The closing panel discussion featured Geisler, Copan, Chad Meister, and Bruce Little. They fielded questions both from the moderator and the audience. The line of the whole conference, though, belonged to Geisler, when he was discussing false prophets. "If we applied Deuteronomy 13 today, there would be far fewer prophets around, since they would be stoned. That is, if they weren't stoned already." :) Zing! I loved the conference and met some great people who are doing some great things for the Lord. I can't wait to go to the next one!


  1. "Michael Willenborg provided an interesting take on arguments from atheism in which he contends since the clause "God does not exist" is either possible or impossible, atheists may be engaging in question-begging in any argument against God. While I did not entirely agree, it was quite a prospect to think about." Yes, it is interesting to think about. What are your disagreements?

  2. Hi Brian thanks for commenting! He actually anticipated them in the paper, for the most part. You'll also have to forgive me, as I do not have a copy of his paper. One thing that I would like to point out is that when making these arguments we can typically distinguish between metaphysical possibility and epistemic possibility. So, in other words, the atheist is merely saying "in the case that X, Y follows." In respect to the problem of evil, that could take several forms as to its consequent (and I think there's good reasons to think those material conditionals fail). But in any case, I think a majority of the time the atheist is not thinking in terms of the ontological necessity of God, so that he's not, typically, asserting as part of his conditional that God's existence is impossible.

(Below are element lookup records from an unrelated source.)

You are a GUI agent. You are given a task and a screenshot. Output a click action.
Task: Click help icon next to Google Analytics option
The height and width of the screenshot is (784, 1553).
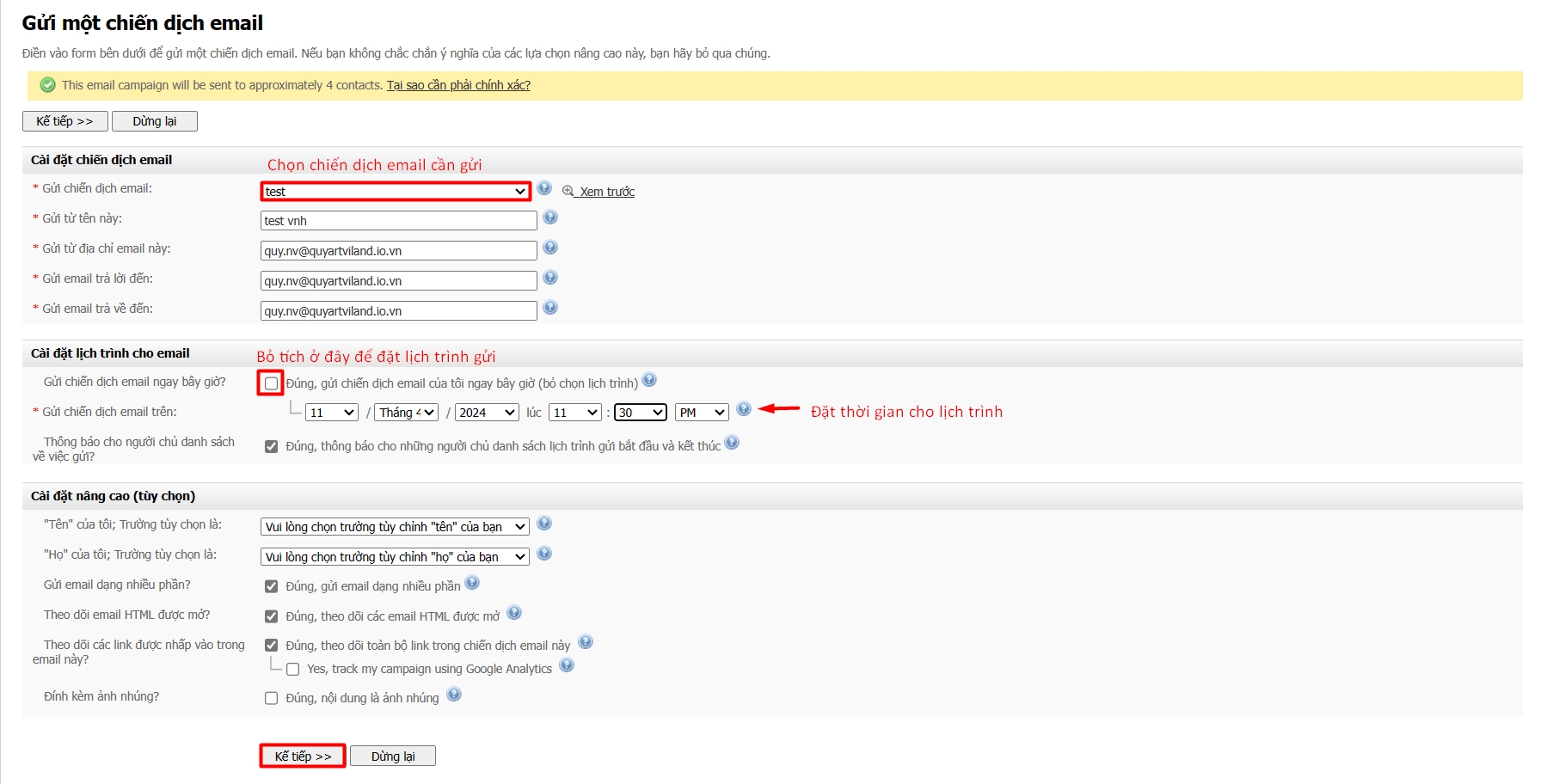(567, 665)

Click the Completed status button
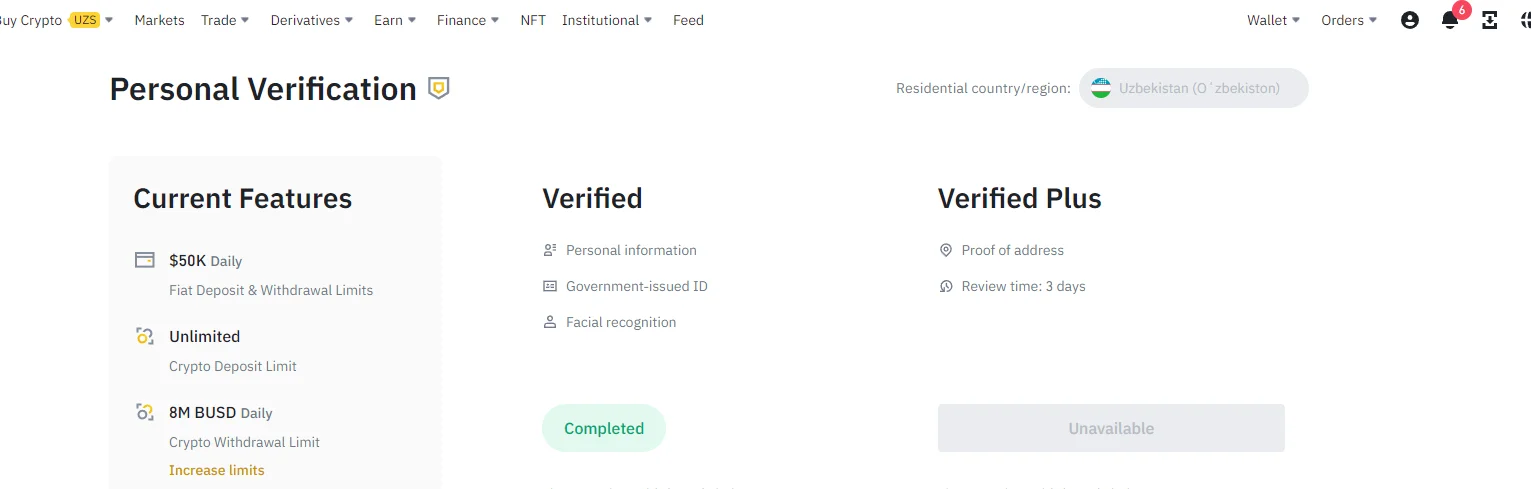604,428
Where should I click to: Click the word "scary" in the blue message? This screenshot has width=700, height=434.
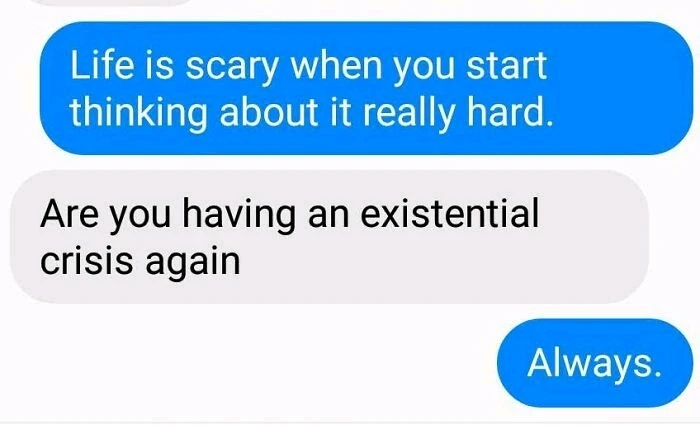[x=232, y=67]
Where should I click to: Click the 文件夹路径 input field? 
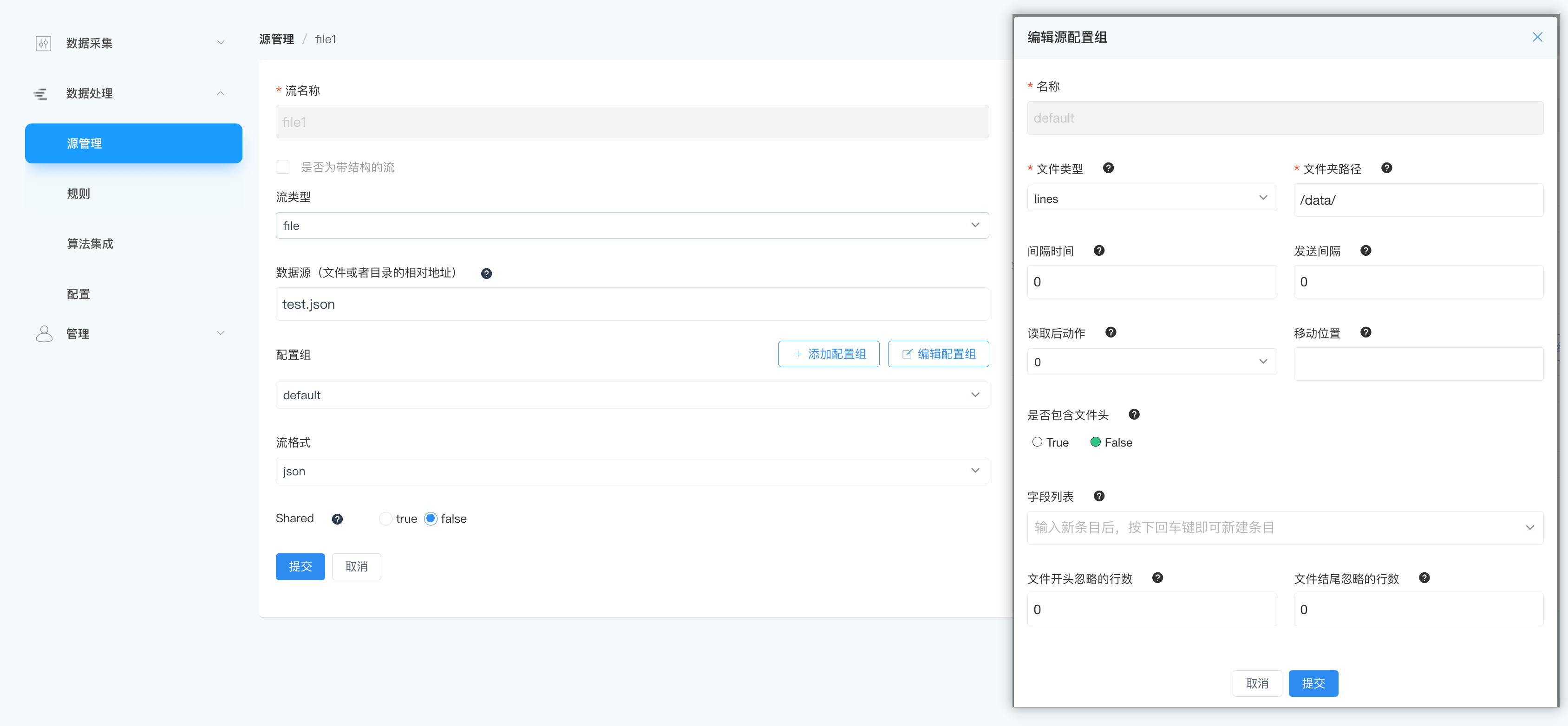(x=1418, y=200)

    I also happen to think we can assess the truth of at least some material conditionals (or even counterfactuals) that have impossible antecedents (by way of intuition). We do this all the time with respect to the moral law. If God does not exist, objective moral values do not exist. The antecedent is either possible or impossible, and since Michael pointed out that in the previous case if the atheist accepts a necessary being's existence as possible he, de facto accepts the existence of God, we too face the same challenge.

    Michael's response is that we may reformulate the moral argument to say, "if there is a moral law, then there is a moral law giver." But let us not forget the rule of the contrapositive, which is "if there is not a moral law giver, then there is not a moral law." It is extremely important to note in the case that a conditional is true then so is its contrapositive. It's also true the contrapositive is content-identical to the original formulation of the moral argument as discussed above. It would seem quite odd to say a certain conditional is not question-begging but its contrapositive is! As an example, consider that now the consequent is either possible or impossible, so that we face the exact same problem (because of modus tollens).

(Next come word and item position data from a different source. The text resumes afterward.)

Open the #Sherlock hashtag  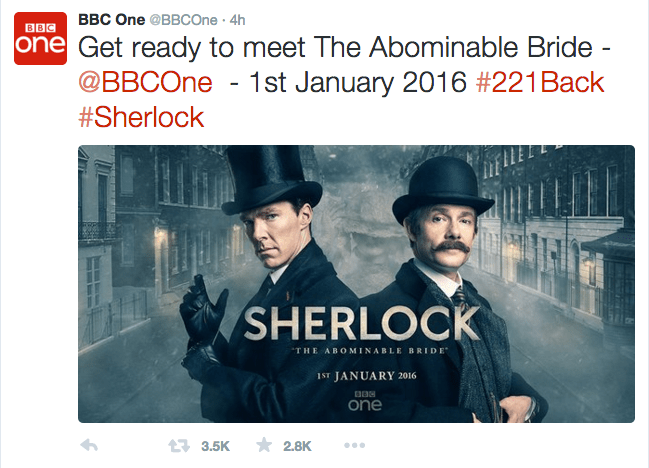(141, 117)
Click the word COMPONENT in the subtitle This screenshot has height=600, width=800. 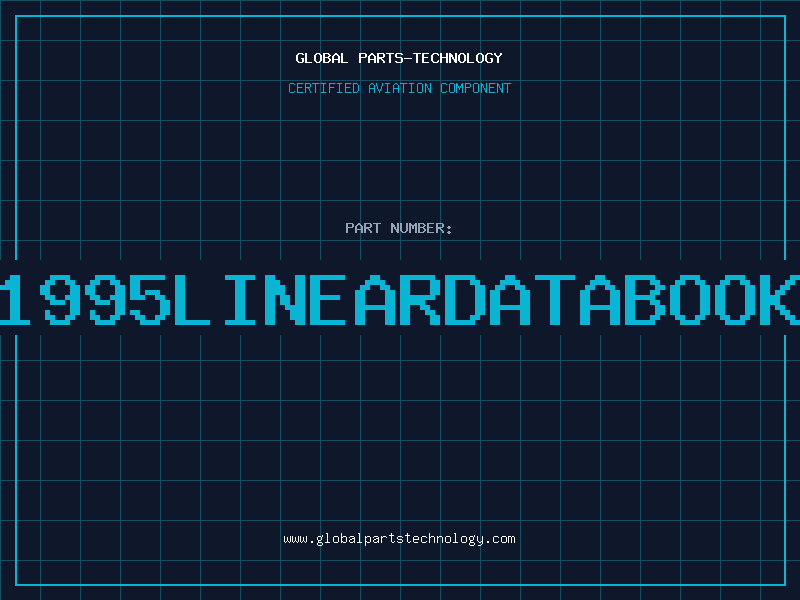coord(474,88)

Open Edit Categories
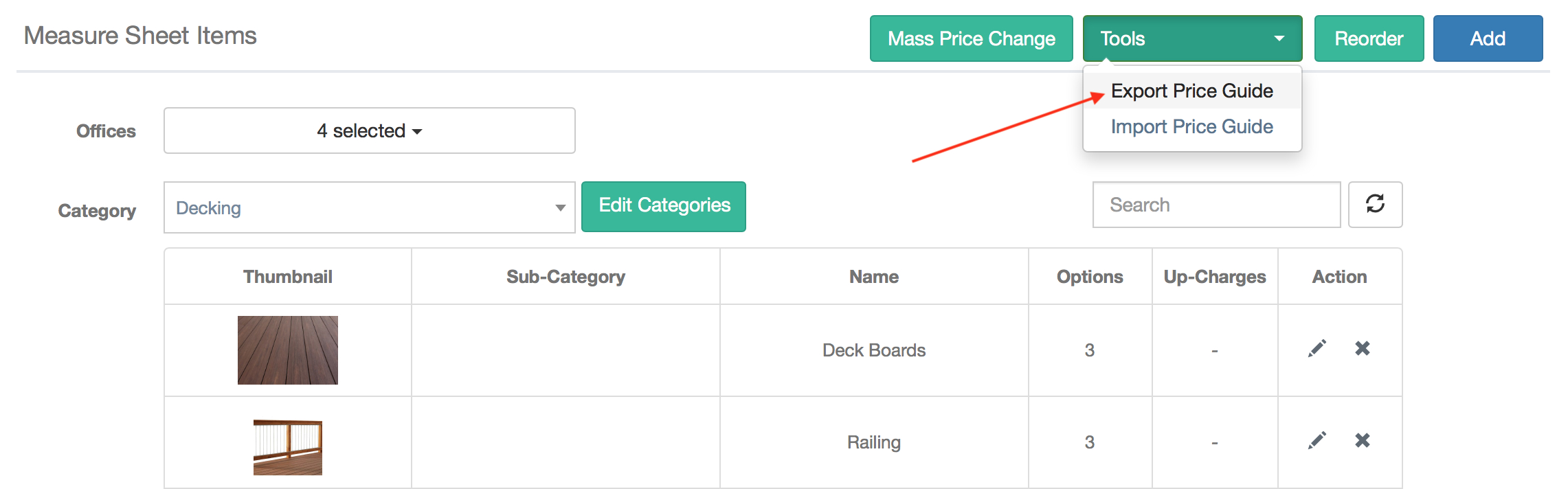tap(663, 205)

    I do think Michael may be on to something, however, in that atheist arguments of this sort do seem to take for granted their consequents; that is, it may be they beg the question after all (as he and I discussed during his Q&A portion). It was a lot of fun and I enjoyed meeting him and hearing his paper.

  3. Randy Everist

    In the link below I wrote some comments concerning the Problem of Evil. Maybe they are useful to you.

  4. Thanks for commenting Patrick! This conference left no doubt in my mind that God is not impugned even in the case of gratuitous evil!